▶ Stored data entries:
----
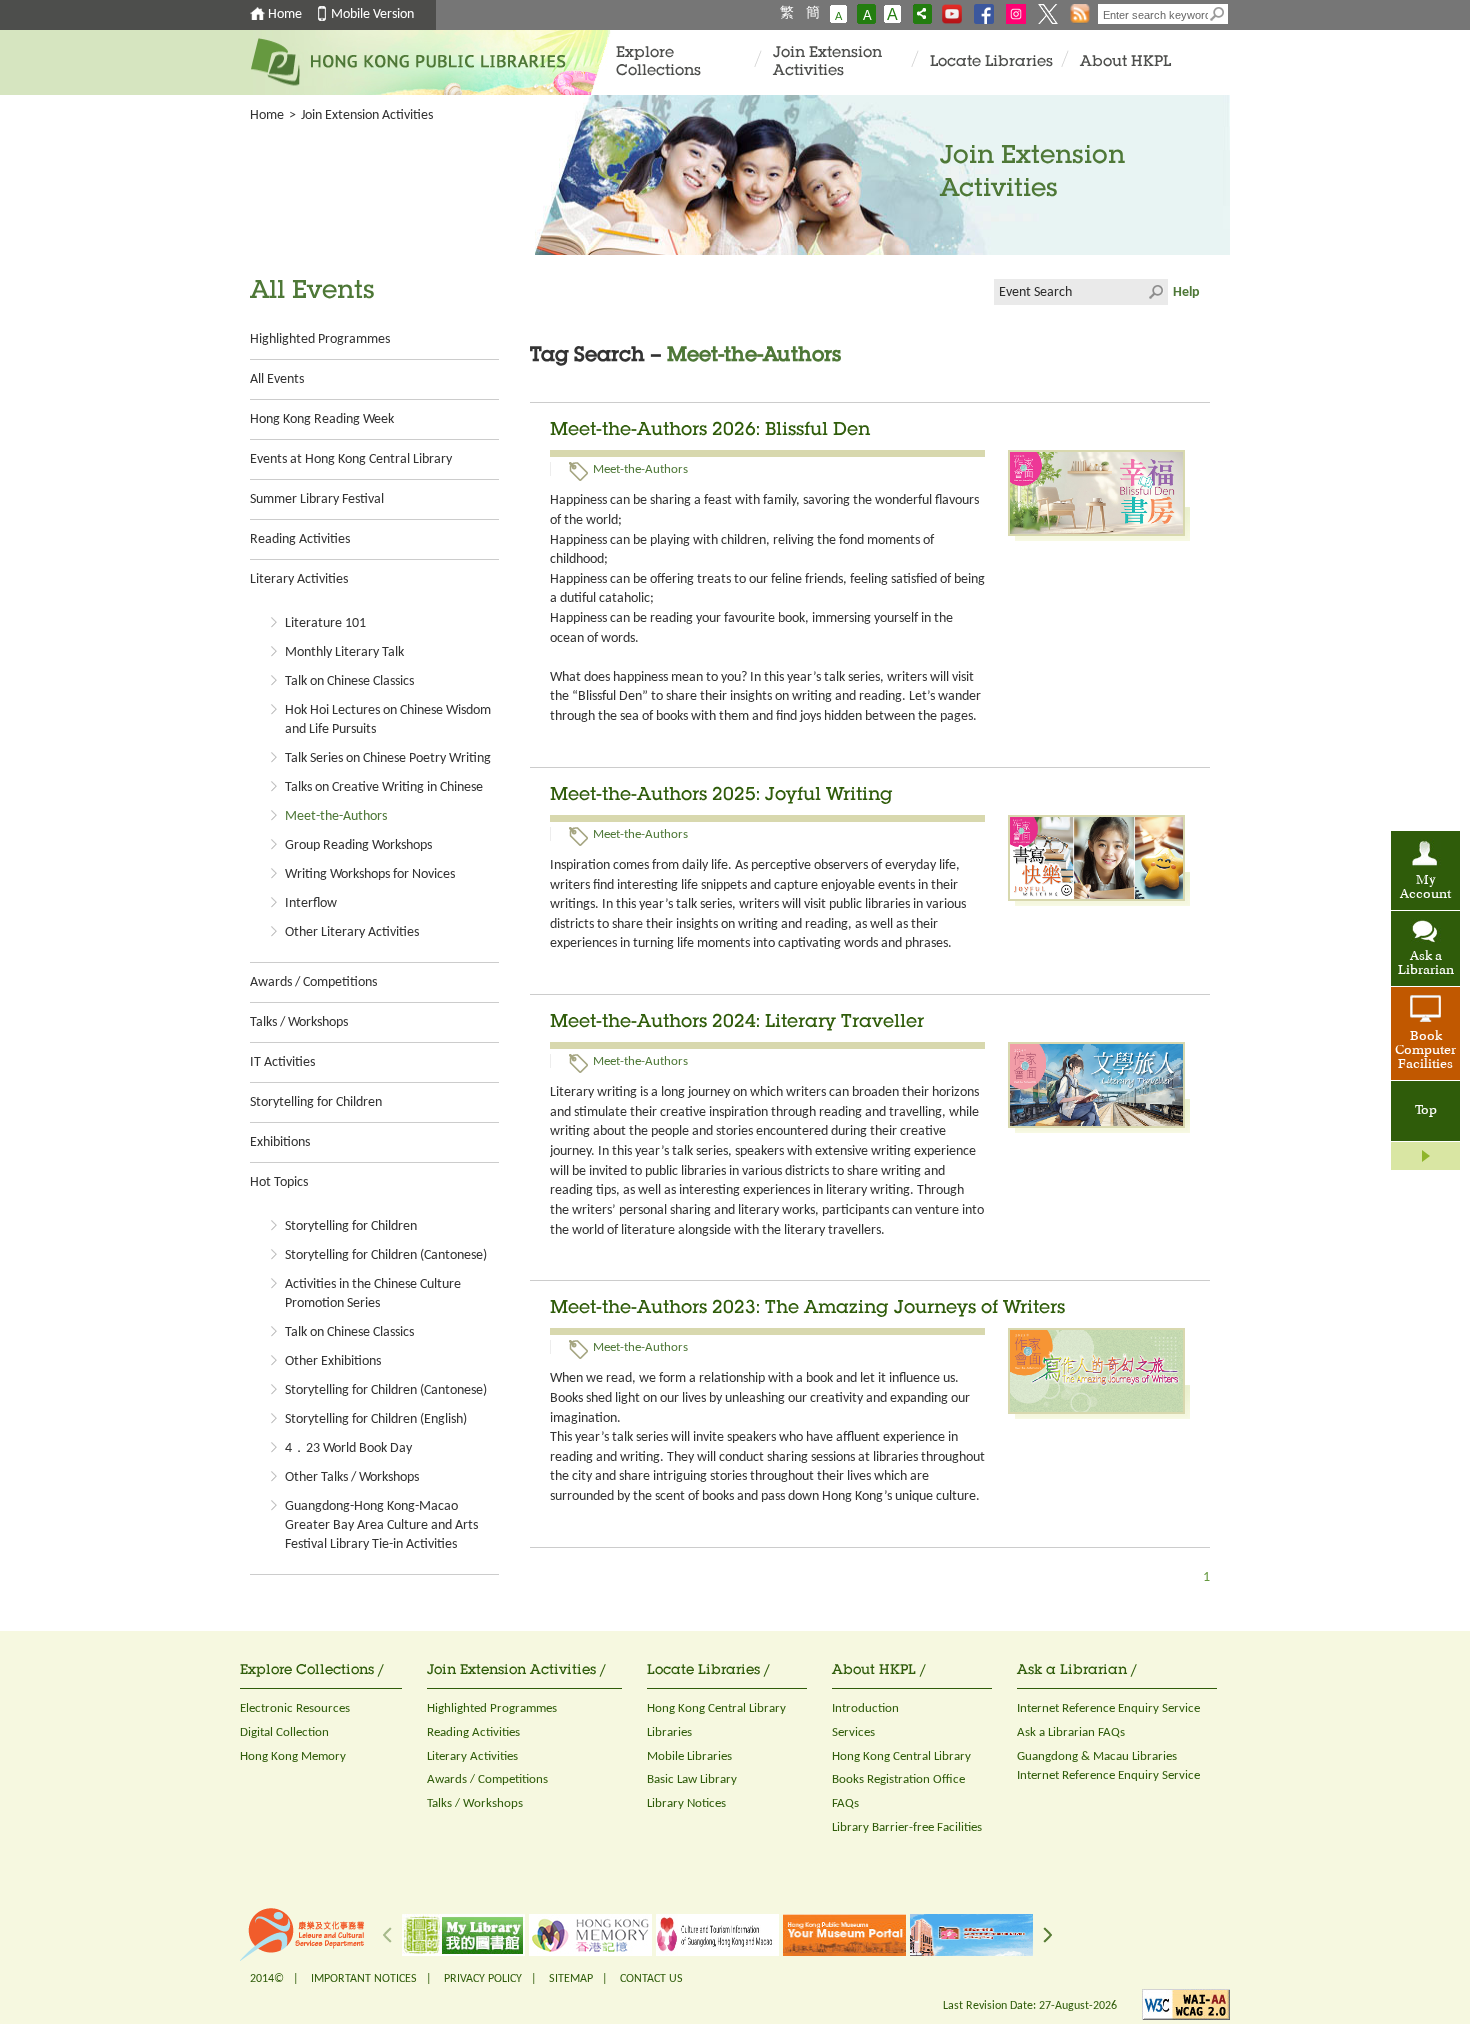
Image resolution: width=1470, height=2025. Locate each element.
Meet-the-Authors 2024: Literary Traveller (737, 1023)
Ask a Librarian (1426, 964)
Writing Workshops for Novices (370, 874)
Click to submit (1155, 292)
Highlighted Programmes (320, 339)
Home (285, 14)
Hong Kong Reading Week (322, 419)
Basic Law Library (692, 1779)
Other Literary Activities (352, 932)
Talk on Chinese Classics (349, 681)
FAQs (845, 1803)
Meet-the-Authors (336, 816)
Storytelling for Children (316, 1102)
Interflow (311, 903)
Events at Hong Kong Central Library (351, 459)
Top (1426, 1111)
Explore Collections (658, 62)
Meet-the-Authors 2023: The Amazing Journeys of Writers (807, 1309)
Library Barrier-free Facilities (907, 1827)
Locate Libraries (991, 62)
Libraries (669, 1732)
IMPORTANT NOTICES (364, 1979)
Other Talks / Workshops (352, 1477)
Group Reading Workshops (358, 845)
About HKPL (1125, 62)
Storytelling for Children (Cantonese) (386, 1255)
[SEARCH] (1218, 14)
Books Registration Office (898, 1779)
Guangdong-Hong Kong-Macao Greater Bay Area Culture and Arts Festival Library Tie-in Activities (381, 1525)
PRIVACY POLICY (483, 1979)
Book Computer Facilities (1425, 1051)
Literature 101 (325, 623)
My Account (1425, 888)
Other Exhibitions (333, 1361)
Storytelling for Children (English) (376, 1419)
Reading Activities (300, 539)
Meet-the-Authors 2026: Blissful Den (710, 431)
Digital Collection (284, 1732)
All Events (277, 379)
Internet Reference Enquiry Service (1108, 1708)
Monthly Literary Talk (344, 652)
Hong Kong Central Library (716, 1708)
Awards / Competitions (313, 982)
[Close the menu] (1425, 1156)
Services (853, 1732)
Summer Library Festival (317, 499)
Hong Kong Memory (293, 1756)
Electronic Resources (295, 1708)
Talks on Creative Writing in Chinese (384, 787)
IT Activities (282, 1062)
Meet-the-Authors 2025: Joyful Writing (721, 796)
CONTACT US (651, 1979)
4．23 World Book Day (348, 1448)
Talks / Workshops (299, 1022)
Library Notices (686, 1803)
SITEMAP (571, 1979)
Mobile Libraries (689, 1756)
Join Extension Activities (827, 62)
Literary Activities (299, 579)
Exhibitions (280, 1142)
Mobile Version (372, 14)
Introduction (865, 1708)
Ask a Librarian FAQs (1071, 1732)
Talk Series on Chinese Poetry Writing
----
▶ TASK STATEMENT: Although the records contain pictures, transcribe only their text, exactly as written.

▶ SOLUTION FOR THIS TASK:
Image resolution: width=1470, height=2025. Locate each element.
Meet-the-Authors 2024: Literary Traveller (737, 1023)
Ask a Librarian (1426, 964)
Writing Workshops for Novices (370, 874)
Click to submit (1155, 292)
Highlighted Programmes (320, 339)
Home (285, 14)
Hong Kong Reading Week (322, 419)
Basic Law Library (692, 1779)
Other Literary Activities (352, 932)
Talk on Chinese Classics (349, 681)
FAQs (845, 1803)
Meet-the-Authors (336, 816)
Storytelling for Children (316, 1102)
Interflow (311, 903)
Events at Hong Kong Central Library (351, 459)
Top (1426, 1111)
Explore Collections (658, 62)
Meet-the-Authors 2023: The Amazing Journeys of Writers (807, 1309)
Library Barrier-free Facilities (907, 1827)
Locate Libraries (991, 62)
Libraries (669, 1732)
IMPORTANT NOTICES (364, 1979)
Other Talks / Workshops (352, 1477)
Group Reading Workshops (358, 845)
About HKPL (1125, 62)
Storytelling for Children (Cantonese) (386, 1255)
[SEARCH] (1218, 14)
Books Registration Office (898, 1779)
Guangdong-Hong Kong-Macao Greater Bay Area Culture and Arts Festival Library Tie-in Activities (381, 1525)
PRIVACY POLICY (483, 1979)
Book Computer Facilities (1425, 1051)
Literature 101 (325, 623)
My Account (1425, 888)
Other Exhibitions (333, 1361)
Storytelling for Children (English) (376, 1419)
Reading Activities (300, 539)
Meet-the-Authors 2026: Blissful Den (710, 431)
Digital Collection (284, 1732)
All Events (277, 379)
Internet Reference Enquiry Service (1108, 1708)
Monthly Literary Talk (344, 652)
Hong Kong Central Library (716, 1708)
Awards / Competitions (313, 982)
[Close the menu] (1425, 1156)
Services (853, 1732)
Summer Library Festival (317, 499)
Hong Kong Memory (293, 1756)
Electronic Resources (295, 1708)
Talks on Creative Writing in Chinese (384, 787)
IT Activities (282, 1062)
Meet-the-Authors 2025: Joyful Writing (721, 796)
CONTACT US (651, 1979)
4．23 World Book Day (348, 1448)
Talks / Workshops (299, 1022)
Library Notices (686, 1803)
SITEMAP (571, 1979)
Mobile Libraries (689, 1756)
Join Extension Activities (827, 62)
Literary Activities (299, 579)
Exhibitions (280, 1142)
Mobile Version (372, 14)
Introduction (865, 1708)
Ask a Librarian FAQs (1071, 1732)
Talk Series on Chinese Poetry Writing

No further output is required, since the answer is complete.